**Supplied passage**
** BEGIN **

The applicable subheading for the athletic footwear identified as # 912979A will be 6402.99.8005, Harmonized Tariff Schedule of the United States Annotated, (HTSUSA), which provides for Other footwear with outer soles and uppers of rubber or plastics: Other footwear: Other: Other: Other: Other: Valued over $6.50 but not over $12/pair: Tennis shoes, basketball shoes, gym shoes, training shoes and the like. The rate of duty is 90 cents/pair + 20 percent ad valorem.
Additionally, you are requesting the country of origin of the completed shoe resulting from two separate manufacturing scenarios. In the first scenario, the shoe is assembled in India from a formed upper made in China, and an outer sole made in China. In the second scenario, the shoe is assembled in India from a formed upper made in China, and an outer sole made in India.
The upper consists of Polyurethane (PU), has athletic styling, a lining, a closed bottom, a lace closure, and has the shape of a foot. The formed upper is manufactured in China and shipped to India. In the first scenario, the formed upper and the outer sole will be made in China. The upper will be assembled to the outer sole in India before being imported into the United States. In the second scenario, you state that the formed upper will be made in China and then shipped to India where it will be attached to an outer sole made in India.

** END **

Entries on locating words and elements:

** BEGIN **

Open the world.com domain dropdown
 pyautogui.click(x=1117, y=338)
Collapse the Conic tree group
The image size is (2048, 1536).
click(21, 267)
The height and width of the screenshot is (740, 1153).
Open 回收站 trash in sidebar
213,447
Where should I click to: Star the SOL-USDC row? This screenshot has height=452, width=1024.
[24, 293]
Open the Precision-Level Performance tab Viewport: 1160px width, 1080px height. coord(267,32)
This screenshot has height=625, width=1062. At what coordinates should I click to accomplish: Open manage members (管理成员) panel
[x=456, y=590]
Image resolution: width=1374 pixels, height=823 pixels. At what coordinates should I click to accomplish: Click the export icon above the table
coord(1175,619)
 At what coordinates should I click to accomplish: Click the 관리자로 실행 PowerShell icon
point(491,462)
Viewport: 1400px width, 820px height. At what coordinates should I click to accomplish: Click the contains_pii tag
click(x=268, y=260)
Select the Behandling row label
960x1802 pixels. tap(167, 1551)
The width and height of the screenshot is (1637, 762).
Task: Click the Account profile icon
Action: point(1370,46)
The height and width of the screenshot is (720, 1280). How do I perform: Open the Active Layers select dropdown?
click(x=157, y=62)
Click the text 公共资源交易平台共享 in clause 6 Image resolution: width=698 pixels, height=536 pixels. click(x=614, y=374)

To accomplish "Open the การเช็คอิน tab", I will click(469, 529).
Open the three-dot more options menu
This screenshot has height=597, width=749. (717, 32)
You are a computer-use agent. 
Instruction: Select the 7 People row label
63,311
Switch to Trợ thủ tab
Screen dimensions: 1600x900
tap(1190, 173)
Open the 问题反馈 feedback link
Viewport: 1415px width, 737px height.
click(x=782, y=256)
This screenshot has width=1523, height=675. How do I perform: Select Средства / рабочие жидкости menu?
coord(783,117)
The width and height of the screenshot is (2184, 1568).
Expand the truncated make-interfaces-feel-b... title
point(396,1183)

** END **

**What this exercise asks**
1. Using the footwear ruling text, explain what subheading 6402.99.8005 covers that makes it the one given for athletic footwear # 912979A.
2. In the footwear ruling text, where is the outer sole made in the second scenario?
None of the records is needed for the work here.

**Expected responses**
1. The text gives 6402.99.8005 as the subheading because it provides for other footwear with outer soles and uppers of rubber or plastics, valued over $6.50 but not over $12 per pair. Within that, it covers tennis shoes, basketball shoes, gym shoes, training shoes and the like.

2. In India.